_TÂCHES DEMANDÉES:_
1. Résumez en deux phrases le passage sur les implants osseux.
2. Relevez toutes les quantités exprimées par un nombre, pourcentages et durées, dans le passage sur les implants osseux.
3. Citez le passage sur les implants osseux, de « Ainsi, si nous » jusqu'à « jamais véritablement bio-intégré. » inclus.

_PASSAGE FOURNI:_
------------------------------------------------------------

Ainsi, si nous créons des pièces poreuses, il y aura une colonisation de l’implant par le tissu osseux. Avec les matériaux polymères, il n’y a pas de colonisation de l’implant. L’implant est massif, il est placé et il est fermement fixé à l’os, mais il n’y a pas de bio-intégration de l’implant en tant que tel. Dans ce cas, il y a un risque plus important de rejet, d’infections qui sont beaucoup plus importantes parce que l’implant est fixé de manière rigide avec des plaques un peu épaisses, et il ne sera jamais considéré comme un élément du corps. Il ne sera jamais véritablement bio-intégré.

Les premières cranioplasties ont été réalisées avec du ciment de polyméthacrylate de méthyle. C’est le ciment qui est utilisé pour sceller les prothèses de hanche en orthopédie avec un taux d’échec atteignant 20%, en raison de problèmes infectieux.

CC : Avec les implants imprimés en 3D produits par la technologie de 3DCeram, avez-vous eu des cas de rejet ?

JB : Aucun. L’implant que nous utilisions a une structure assez particulière. Comme on sait très bien que la colonisation d’un implant est limitée, elle ne va pas jusqu’au fond. Si l’implant est très massif, la colonisation par le tissu osseux se fera sur le premier centimètre, mais pas au-delà. C’est dans cette optique que nous avons décidé d’avoir une partie poreuse en périphérie, afin de faire le lien avec le tissu osseux vivant. C’est ce que l’on voit entre les trous de fixation. Cette prothèse est parfaite car il y a une partie dense au milieu, avec une porosité de surface suffisamment importante pour que les tissus mous puissent s’attacher à la prothèse. Ces parties denses qui se trouvent à la périphérie étaient l’emplacement des trous de fixation de la prothèse et entre les trous de fixation il y a une zone poreuse. En fait, notre étude a révélé qu’après un an, 75 % de la périphérie était délimitée. On pouvait clairement voir la fusion entre le tissu osseux environnant et la prothèse.

------------------------------------------------------------

_DONNÉES EXTRAITES:_
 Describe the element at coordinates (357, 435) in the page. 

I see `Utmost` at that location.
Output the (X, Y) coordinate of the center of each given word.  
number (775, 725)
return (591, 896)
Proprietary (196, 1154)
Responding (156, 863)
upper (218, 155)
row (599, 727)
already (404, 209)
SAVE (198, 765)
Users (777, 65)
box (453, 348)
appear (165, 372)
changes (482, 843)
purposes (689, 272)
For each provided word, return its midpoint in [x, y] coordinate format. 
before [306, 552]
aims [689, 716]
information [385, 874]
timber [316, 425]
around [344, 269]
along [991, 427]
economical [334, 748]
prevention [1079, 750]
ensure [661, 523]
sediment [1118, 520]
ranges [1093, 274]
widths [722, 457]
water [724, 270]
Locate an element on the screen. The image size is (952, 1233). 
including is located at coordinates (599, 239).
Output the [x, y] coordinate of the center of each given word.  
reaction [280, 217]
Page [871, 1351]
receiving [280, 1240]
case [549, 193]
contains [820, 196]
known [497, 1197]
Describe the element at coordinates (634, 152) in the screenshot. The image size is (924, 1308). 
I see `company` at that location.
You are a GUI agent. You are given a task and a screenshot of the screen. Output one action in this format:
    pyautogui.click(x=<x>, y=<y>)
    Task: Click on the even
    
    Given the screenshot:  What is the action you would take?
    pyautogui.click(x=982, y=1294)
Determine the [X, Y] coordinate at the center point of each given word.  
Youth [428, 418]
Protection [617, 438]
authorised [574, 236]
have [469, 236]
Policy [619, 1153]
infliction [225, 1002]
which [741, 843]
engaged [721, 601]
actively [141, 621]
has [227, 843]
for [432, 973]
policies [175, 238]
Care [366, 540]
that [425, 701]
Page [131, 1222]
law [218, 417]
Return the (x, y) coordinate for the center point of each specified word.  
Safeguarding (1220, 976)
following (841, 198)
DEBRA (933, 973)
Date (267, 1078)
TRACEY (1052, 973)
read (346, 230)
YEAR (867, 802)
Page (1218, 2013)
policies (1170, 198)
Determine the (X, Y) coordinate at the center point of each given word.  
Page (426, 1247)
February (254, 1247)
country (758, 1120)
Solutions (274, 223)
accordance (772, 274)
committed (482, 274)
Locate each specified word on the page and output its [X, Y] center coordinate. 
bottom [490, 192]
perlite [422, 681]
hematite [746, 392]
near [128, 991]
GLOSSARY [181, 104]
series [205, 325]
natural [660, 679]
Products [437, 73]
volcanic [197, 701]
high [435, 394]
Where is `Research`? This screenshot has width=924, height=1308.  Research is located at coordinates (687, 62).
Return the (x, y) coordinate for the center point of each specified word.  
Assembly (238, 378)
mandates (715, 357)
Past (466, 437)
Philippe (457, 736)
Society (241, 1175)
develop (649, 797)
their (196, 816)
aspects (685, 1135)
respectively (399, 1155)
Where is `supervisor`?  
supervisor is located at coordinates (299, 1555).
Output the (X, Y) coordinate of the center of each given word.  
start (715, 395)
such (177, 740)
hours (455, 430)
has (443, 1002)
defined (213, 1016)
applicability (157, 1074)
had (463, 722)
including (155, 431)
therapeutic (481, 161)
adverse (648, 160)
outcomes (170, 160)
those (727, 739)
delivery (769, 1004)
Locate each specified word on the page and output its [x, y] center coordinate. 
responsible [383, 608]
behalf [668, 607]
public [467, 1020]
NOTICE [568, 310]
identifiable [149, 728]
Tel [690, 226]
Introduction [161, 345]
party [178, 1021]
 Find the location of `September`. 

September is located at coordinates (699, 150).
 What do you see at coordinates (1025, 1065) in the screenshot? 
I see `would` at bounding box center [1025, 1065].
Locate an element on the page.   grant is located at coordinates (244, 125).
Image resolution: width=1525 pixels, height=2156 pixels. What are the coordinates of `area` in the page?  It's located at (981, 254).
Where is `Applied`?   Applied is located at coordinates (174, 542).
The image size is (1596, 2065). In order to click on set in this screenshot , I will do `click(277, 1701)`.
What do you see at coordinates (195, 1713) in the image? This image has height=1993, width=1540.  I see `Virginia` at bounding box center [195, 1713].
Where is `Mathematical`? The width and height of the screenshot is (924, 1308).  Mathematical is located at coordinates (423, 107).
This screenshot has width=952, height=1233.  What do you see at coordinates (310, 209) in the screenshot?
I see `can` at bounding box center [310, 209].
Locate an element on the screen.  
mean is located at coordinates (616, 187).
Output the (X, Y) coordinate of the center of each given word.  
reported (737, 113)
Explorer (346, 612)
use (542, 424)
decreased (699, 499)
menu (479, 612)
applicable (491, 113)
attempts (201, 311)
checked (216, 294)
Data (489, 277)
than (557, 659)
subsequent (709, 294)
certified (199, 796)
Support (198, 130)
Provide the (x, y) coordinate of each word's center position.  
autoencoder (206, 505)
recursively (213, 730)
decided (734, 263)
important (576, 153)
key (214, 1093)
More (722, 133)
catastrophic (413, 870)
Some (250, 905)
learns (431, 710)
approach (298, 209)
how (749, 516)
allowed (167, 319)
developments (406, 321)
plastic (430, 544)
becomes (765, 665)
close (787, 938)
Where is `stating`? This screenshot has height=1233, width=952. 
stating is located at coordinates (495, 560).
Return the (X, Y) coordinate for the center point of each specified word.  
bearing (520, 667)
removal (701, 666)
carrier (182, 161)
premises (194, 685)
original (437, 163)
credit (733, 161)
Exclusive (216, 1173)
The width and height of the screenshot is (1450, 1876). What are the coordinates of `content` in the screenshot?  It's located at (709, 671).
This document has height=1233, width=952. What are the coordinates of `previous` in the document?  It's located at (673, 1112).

------------------------------------------------------------

_RÉSULTATS ATTENDUS:_
1. Contrairement aux pièces poreuses, les implants massifs en polymère ne sont pas colonisés par le tissu osseux ni bio-intégrés, ce qui accroît les risques de rejet et d'infection. Les implants imprimés en 3D avec la technologie de 3DCeram n'ont donné lieu à aucun rejet : ils associent une partie dense à une zone poreuse en périphérie, et l'étude a montré qu'après un an 75 % de la périphérie était délimitée.

2.
- 20 %
- un an
- 75 %

3.
Ainsi, si nous créons des pièces poreuses, il y aura une colonisation de l’implant par le tissu osseux. Avec les matériaux polymères, il n’y a pas de colonisation de l’implant. L’implant est massif, il est placé et il est fermement fixé à l’os, mais il n’y a pas de bio-intégration de l’implant en tant que tel. Dans ce cas, il y a un risque plus important de rejet, d’infections qui sont beaucoup plus importantes parce que l’implant est fixé de manière rigide avec des plaques un peu épaisses, et il ne sera jamais considéré comme un élément du corps. Il ne sera jamais véritablement bio-intégré.